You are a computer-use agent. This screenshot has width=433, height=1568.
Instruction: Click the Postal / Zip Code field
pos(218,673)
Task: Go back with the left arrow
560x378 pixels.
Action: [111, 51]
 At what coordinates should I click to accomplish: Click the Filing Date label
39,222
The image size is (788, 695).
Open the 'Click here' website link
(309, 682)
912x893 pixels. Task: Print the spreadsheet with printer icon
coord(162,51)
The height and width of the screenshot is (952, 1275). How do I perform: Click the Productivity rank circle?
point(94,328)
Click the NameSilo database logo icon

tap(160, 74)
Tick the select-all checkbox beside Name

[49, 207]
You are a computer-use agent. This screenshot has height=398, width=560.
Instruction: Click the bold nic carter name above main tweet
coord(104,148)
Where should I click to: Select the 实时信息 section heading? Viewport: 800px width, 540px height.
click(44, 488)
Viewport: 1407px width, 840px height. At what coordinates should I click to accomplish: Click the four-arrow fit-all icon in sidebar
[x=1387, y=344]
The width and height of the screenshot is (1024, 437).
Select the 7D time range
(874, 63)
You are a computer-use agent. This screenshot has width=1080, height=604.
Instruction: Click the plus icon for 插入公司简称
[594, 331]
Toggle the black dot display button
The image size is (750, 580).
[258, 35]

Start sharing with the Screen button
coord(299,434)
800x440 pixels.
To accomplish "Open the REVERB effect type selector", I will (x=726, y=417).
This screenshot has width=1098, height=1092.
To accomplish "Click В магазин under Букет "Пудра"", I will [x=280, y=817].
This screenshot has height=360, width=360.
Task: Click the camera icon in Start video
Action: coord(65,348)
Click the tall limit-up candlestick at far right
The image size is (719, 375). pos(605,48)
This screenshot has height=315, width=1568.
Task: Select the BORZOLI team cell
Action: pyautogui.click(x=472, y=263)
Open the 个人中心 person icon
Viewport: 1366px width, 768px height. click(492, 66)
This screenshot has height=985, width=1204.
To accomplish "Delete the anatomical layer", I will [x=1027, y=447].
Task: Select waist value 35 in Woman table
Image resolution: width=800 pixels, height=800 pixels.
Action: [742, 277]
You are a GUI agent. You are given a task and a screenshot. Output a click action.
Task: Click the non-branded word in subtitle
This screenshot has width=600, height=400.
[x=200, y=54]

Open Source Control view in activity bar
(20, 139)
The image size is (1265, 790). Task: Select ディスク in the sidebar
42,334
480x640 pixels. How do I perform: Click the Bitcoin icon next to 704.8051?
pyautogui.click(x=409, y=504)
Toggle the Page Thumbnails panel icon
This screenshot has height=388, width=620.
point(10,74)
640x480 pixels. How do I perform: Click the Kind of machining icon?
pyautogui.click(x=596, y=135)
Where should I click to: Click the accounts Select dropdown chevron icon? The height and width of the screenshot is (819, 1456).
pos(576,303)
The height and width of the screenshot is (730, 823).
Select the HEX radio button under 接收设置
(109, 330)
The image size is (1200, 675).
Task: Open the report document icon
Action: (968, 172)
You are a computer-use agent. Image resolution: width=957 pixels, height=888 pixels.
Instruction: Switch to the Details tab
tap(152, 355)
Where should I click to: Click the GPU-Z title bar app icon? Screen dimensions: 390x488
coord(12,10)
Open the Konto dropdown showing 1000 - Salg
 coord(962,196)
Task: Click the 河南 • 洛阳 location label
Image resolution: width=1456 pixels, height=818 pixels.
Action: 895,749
----------------------------------------
* Assignment: Working through the records above, copy each line in which "agent" is found.

* Output:
You are a computer-use agent. This screenshot has width=433, height=1568.
You are a computer-use agent. This screenshot has height=398, width=560.
You are a computer-use agent. This screenshot has width=1080, height=604.
You are a GUI agent. You are given a task and a screenshot. Output a click action.
You are a computer-use agent. Image resolution: width=957 pixels, height=888 pixels.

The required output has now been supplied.